## Prompt
Below are records; please set down exactly the lines from the first through the one containing "You are a GUI".

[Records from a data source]
---------------
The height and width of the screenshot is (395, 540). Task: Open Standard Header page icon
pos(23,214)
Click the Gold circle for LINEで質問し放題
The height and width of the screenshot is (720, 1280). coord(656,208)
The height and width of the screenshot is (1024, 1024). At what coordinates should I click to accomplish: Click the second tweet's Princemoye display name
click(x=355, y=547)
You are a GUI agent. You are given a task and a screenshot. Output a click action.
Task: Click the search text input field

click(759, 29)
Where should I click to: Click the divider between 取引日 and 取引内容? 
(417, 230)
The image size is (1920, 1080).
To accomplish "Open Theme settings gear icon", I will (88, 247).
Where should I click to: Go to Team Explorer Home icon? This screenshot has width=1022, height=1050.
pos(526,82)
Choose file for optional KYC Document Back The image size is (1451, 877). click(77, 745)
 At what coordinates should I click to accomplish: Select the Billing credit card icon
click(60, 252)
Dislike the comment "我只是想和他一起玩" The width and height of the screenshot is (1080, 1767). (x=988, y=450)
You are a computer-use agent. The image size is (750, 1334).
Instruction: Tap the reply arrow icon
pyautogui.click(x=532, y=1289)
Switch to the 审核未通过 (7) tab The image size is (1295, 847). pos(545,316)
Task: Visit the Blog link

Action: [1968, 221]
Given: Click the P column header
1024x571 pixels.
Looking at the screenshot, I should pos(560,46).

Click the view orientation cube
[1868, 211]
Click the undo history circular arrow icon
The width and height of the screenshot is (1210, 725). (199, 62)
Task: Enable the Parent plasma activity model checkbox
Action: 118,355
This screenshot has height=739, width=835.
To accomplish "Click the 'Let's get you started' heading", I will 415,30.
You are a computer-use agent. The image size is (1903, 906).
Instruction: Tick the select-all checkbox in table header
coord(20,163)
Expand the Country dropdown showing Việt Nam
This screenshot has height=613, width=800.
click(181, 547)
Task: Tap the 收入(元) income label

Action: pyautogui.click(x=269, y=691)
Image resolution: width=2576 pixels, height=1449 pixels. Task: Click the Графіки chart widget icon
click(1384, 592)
---------------
## Solution for this exercise
The height and width of the screenshot is (395, 540). Task: Open Standard Header page icon
pos(23,214)
Click the Gold circle for LINEで質問し放題
The height and width of the screenshot is (720, 1280). coord(656,208)
The height and width of the screenshot is (1024, 1024). At what coordinates should I click to accomplish: Click the second tweet's Princemoye display name
click(x=355, y=547)
You are a GUI agent. You are given a task and a screenshot. Output a click action.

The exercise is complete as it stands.